Let’s take a trip down memory lane. Look at the picture below which is from July of 2008 and the ensuing caption fun we had with it. The embattled Jerry Yang was seated at a table with two guys (Brin and Page) who were (and still are) 180 degrees in the other direction (in other words, experiencing continued success with their company).
So what does three short years (I have been with Marketing Pilgrim that long already?) do to make a difference in having Yang in charge of an arguably weaker Yahoo? Not much.
If you want to learn more about this rumored changing of the guard, here is what the Business Insider has to say about it.
The leadership situation at Yahoo right now is incredibly murky, and no two sources close to the situation see it the same way.
That said, one thing is clear.
Jerry Yang – who is at once a beloved cofounder and a hated former CEO – has reinserted himself at the top.
One source close to Yahoo says Yang has “essentially” taken control of the company.

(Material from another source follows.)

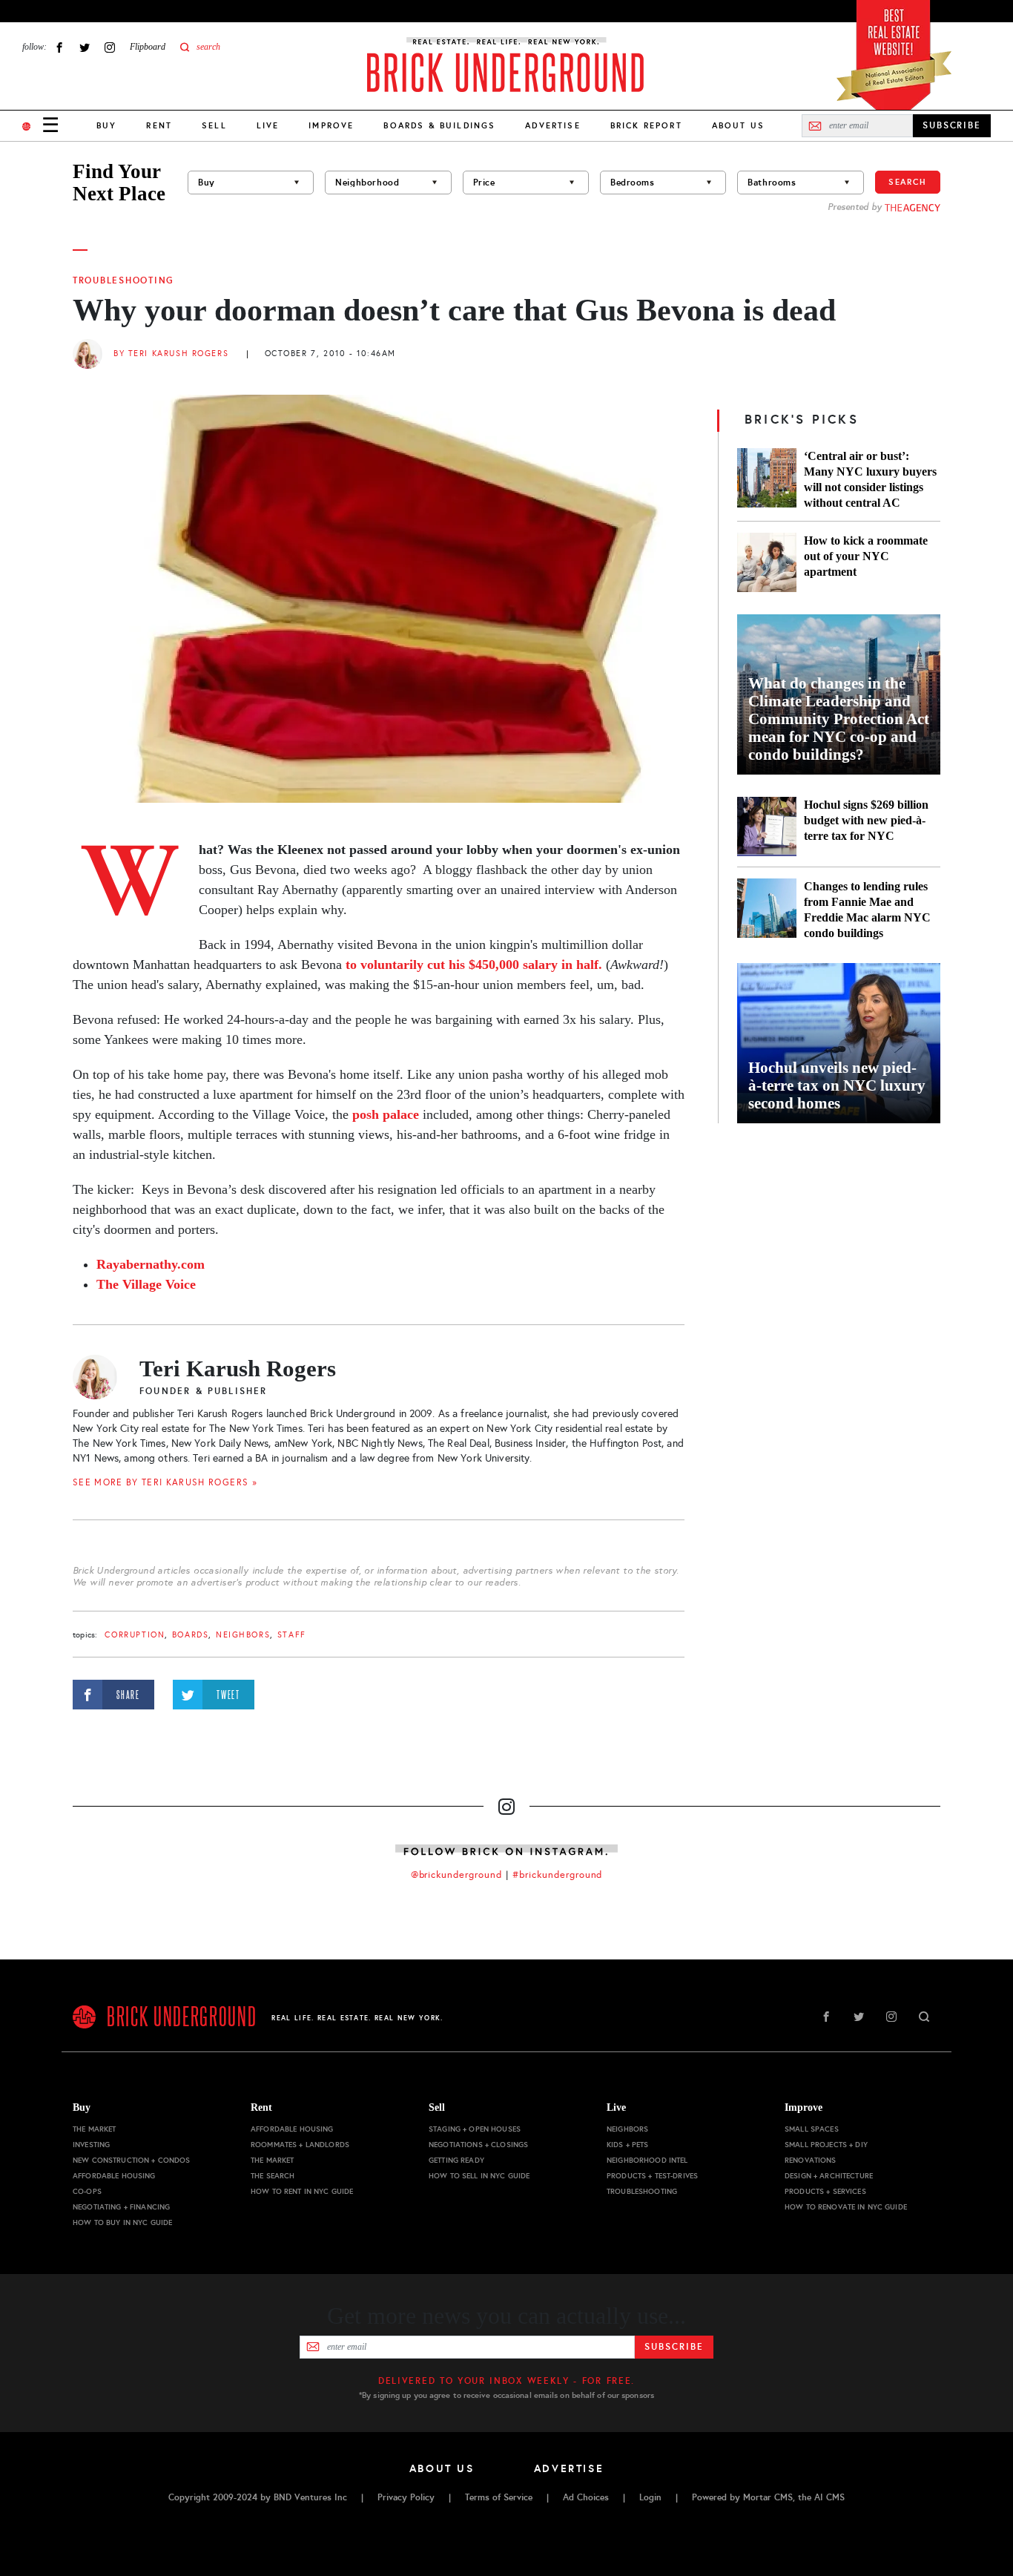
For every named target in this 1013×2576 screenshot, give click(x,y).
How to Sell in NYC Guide (479, 2176)
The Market (94, 2129)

“Jerry who is essentially running the company again. He is in there running the company day to day,” this source says.
“It’s f—-ing crazy!”
I wouldn’t be surprised if Yahoo gets dismantled faster than a car in a Bronx chop shop. It is a company that still has more traffic than most Internet properties but can’t seem to take advantage of it and move the needle forward for the entire organization.
If history is any indicator, having Jerry Yang back in the driver’s seat will only serve to create more caption contests and not much clarity as to what Yahoo is. What we do know is that certain parts of it could be valuable and shareholders could benefit from the sell off of these parts while they are still viable.
Worst case scenario. Yang or some other yingyang takes the helm and drives Yahoo completely off the cliff creating nothing more than a case study for business school students for decades to come.